- PROBLEM -
Reproduce word for word only the stretch of entries from the line containing "Task: Switch to the Active Gigs tab" through the line containing "Looking at the screenshot, I should click(x=87, y=214).", with both of those lines included.

- DATA ENTRIES -
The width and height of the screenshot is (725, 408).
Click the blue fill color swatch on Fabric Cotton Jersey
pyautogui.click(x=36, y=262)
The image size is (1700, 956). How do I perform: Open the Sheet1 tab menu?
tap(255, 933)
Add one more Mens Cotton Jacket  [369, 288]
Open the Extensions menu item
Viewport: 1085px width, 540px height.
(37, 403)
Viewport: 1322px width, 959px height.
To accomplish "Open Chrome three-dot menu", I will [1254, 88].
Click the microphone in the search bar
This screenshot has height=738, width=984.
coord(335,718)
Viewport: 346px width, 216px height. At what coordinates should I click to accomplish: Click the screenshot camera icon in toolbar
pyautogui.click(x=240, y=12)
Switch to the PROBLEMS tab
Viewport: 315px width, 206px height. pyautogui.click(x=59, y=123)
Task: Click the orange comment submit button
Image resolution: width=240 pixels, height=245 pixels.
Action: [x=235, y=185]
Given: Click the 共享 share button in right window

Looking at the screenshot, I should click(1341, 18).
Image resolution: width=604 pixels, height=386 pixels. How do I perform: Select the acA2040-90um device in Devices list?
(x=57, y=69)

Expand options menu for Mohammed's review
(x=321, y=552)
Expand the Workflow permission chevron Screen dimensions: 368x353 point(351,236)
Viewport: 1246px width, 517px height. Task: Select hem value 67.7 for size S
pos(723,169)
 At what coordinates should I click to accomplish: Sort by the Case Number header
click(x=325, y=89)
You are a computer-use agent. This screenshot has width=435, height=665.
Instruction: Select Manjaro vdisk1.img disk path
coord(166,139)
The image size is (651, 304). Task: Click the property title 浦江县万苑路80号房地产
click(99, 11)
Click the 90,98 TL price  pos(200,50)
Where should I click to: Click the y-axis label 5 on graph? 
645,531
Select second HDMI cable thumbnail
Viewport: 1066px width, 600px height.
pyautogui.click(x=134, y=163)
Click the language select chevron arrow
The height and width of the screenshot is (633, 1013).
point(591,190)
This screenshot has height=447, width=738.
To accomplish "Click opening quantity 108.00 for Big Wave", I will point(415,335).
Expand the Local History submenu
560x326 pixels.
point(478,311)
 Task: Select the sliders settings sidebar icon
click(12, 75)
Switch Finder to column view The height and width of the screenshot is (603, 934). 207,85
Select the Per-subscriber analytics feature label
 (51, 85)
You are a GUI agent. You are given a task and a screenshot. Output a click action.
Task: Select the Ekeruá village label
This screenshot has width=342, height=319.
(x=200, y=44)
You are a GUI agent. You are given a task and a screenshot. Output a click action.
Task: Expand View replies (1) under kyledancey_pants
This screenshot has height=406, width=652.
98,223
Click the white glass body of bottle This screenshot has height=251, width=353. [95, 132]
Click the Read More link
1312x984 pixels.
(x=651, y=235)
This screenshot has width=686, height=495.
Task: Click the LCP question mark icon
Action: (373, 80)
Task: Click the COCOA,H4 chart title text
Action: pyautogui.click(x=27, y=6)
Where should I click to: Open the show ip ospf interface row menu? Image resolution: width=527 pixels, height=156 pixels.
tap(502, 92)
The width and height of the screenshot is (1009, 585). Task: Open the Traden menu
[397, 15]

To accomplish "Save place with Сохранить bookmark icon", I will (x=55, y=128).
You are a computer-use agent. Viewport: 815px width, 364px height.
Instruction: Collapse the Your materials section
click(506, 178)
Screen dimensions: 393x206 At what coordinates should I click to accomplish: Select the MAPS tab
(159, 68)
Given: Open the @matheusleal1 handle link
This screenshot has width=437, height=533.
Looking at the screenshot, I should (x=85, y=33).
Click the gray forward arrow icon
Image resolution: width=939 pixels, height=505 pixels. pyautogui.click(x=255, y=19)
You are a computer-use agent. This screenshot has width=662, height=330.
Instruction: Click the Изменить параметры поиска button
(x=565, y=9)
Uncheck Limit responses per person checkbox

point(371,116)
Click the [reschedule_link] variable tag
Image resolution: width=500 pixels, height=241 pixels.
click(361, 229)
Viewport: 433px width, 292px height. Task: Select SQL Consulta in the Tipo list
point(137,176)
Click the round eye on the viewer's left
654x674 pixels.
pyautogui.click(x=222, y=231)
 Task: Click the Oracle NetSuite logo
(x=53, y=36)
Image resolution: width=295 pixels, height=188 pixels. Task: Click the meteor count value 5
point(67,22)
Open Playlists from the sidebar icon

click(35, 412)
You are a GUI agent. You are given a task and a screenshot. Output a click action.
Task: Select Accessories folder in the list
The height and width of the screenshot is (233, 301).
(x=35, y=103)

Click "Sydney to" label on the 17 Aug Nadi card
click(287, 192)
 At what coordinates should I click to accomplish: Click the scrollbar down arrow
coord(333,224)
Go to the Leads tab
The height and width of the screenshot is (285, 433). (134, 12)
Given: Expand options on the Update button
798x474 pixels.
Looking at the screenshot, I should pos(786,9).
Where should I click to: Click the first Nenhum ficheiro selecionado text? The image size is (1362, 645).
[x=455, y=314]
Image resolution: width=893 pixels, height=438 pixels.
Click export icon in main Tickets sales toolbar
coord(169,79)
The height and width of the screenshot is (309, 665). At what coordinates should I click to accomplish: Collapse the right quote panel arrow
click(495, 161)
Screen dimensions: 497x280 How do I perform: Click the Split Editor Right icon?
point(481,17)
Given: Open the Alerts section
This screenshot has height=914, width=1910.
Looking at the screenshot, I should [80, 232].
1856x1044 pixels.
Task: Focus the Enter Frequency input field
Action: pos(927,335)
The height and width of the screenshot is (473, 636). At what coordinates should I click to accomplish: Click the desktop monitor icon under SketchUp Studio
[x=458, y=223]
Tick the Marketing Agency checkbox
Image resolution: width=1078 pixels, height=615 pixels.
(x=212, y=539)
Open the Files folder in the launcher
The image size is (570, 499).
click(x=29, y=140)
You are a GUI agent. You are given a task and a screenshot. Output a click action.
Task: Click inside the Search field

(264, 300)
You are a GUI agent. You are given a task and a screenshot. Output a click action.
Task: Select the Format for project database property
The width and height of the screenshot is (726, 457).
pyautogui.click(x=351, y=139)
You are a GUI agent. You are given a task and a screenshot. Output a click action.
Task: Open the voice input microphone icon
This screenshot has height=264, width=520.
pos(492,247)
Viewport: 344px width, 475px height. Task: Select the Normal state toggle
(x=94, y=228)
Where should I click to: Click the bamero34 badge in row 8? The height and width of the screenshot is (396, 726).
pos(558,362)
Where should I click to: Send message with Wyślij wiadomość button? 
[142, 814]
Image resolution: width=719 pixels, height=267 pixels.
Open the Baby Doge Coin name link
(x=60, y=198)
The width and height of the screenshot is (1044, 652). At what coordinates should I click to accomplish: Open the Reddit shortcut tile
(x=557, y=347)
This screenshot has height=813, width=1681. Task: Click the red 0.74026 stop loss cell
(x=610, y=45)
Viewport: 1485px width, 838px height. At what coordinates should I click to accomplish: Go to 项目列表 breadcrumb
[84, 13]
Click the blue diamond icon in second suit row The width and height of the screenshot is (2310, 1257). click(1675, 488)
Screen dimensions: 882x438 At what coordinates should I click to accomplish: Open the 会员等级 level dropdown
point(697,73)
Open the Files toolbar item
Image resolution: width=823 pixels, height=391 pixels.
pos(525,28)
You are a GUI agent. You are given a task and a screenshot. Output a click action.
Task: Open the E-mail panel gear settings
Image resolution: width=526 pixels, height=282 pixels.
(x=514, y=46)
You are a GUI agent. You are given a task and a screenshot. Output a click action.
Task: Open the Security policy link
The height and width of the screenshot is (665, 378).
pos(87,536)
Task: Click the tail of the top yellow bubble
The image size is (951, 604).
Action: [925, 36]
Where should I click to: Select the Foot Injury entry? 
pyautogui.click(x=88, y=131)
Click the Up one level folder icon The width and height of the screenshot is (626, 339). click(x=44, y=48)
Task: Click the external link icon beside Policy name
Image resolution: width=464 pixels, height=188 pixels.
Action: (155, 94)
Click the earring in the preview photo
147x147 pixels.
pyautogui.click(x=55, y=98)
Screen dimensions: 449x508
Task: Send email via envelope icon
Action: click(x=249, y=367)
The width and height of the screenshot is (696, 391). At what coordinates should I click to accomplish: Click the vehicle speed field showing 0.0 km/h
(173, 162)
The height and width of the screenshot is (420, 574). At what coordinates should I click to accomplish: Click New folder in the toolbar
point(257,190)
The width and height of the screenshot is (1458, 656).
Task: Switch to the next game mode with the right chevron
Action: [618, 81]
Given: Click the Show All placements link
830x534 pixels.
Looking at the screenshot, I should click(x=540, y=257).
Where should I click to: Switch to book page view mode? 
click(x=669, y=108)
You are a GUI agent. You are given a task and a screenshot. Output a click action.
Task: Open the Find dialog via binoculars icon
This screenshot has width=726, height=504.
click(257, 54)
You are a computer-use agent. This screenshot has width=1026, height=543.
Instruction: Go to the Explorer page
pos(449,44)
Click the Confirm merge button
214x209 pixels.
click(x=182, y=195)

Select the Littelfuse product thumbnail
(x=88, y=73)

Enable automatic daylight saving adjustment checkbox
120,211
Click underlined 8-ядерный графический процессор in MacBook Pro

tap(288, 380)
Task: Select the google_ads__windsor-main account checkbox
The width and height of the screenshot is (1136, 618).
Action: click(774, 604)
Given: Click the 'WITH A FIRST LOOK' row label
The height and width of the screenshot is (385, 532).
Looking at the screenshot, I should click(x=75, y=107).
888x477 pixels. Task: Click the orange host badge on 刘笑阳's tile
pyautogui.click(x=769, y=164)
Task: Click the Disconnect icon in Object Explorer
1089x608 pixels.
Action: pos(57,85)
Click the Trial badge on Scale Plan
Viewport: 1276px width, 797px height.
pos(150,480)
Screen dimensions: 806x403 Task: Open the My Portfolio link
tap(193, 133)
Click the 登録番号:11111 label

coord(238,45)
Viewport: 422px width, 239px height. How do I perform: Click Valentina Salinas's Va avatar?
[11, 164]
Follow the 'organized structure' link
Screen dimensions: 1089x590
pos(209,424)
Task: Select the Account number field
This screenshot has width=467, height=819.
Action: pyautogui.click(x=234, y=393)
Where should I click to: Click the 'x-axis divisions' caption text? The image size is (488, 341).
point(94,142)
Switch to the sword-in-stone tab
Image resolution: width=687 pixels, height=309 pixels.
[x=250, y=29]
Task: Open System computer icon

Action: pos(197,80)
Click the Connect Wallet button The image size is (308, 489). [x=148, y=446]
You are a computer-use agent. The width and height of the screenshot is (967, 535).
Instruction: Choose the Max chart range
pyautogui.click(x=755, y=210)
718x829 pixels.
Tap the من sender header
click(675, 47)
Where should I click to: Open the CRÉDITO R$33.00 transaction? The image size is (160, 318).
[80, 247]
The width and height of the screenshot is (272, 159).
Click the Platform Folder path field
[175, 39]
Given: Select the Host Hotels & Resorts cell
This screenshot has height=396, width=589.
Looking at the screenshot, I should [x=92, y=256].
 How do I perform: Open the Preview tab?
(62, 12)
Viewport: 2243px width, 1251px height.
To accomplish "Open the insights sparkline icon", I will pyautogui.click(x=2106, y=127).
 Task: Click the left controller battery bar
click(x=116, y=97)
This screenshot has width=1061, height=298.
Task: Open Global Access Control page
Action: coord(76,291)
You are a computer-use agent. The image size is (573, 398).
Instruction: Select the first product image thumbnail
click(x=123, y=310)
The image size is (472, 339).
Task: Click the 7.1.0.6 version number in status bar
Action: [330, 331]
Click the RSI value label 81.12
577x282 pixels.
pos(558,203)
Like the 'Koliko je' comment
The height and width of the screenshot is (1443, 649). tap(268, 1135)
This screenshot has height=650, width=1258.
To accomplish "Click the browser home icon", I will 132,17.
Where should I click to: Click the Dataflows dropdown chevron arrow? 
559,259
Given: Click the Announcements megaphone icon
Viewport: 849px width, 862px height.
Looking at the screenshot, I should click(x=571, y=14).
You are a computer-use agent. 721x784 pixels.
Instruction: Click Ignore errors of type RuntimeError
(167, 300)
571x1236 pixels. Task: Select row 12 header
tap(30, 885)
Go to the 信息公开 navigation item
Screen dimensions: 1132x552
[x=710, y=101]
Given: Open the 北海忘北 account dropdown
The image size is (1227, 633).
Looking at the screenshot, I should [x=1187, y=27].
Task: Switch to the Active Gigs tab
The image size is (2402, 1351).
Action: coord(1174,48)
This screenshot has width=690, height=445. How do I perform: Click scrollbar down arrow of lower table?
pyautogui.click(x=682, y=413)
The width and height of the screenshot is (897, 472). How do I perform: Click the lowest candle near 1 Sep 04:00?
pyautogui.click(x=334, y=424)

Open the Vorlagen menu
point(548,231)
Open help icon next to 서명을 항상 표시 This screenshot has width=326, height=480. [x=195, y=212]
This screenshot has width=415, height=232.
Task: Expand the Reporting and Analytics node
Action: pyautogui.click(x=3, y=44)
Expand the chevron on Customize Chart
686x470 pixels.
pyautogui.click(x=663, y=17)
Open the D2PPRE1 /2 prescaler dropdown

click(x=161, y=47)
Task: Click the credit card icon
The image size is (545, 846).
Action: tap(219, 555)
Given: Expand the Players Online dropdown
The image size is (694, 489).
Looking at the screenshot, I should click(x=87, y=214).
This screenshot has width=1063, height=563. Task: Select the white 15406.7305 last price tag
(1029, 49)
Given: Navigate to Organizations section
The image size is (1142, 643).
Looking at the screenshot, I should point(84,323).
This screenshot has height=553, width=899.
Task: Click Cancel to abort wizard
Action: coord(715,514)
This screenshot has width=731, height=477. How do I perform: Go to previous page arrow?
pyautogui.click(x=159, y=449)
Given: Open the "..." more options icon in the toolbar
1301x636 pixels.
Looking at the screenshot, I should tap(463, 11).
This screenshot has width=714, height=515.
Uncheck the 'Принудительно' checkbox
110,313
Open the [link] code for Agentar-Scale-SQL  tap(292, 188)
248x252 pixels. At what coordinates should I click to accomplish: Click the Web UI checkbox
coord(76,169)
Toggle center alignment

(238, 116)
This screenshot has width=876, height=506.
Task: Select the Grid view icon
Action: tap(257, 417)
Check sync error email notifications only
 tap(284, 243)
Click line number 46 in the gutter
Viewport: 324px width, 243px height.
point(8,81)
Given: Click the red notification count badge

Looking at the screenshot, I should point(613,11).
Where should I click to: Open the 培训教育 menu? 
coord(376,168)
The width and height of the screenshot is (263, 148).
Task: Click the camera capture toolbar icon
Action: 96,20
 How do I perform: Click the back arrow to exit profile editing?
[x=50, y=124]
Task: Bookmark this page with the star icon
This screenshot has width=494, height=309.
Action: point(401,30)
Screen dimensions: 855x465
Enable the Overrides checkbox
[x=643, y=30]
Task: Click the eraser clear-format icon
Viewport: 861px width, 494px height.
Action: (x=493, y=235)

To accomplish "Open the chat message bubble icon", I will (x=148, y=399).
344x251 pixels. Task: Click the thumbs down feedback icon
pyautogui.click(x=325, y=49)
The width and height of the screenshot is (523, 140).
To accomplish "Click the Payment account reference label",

- SOLUTION -
Task: Switch to the Active Gigs tab
The image size is (2402, 1351).
Action: coord(1174,48)
This screenshot has width=690, height=445. How do I perform: Click scrollbar down arrow of lower table?
pyautogui.click(x=682, y=413)
The width and height of the screenshot is (897, 472). How do I perform: Click the lowest candle near 1 Sep 04:00?
pyautogui.click(x=334, y=424)

Open the Vorlagen menu
point(548,231)
Open help icon next to 서명을 항상 표시 This screenshot has width=326, height=480. [x=195, y=212]
This screenshot has width=415, height=232.
Task: Expand the Reporting and Analytics node
Action: pyautogui.click(x=3, y=44)
Expand the chevron on Customize Chart
686x470 pixels.
pyautogui.click(x=663, y=17)
Open the D2PPRE1 /2 prescaler dropdown

click(x=161, y=47)
Task: Click the credit card icon
The image size is (545, 846).
Action: tap(219, 555)
Given: Expand the Players Online dropdown
The image size is (694, 489).
Looking at the screenshot, I should click(x=87, y=214).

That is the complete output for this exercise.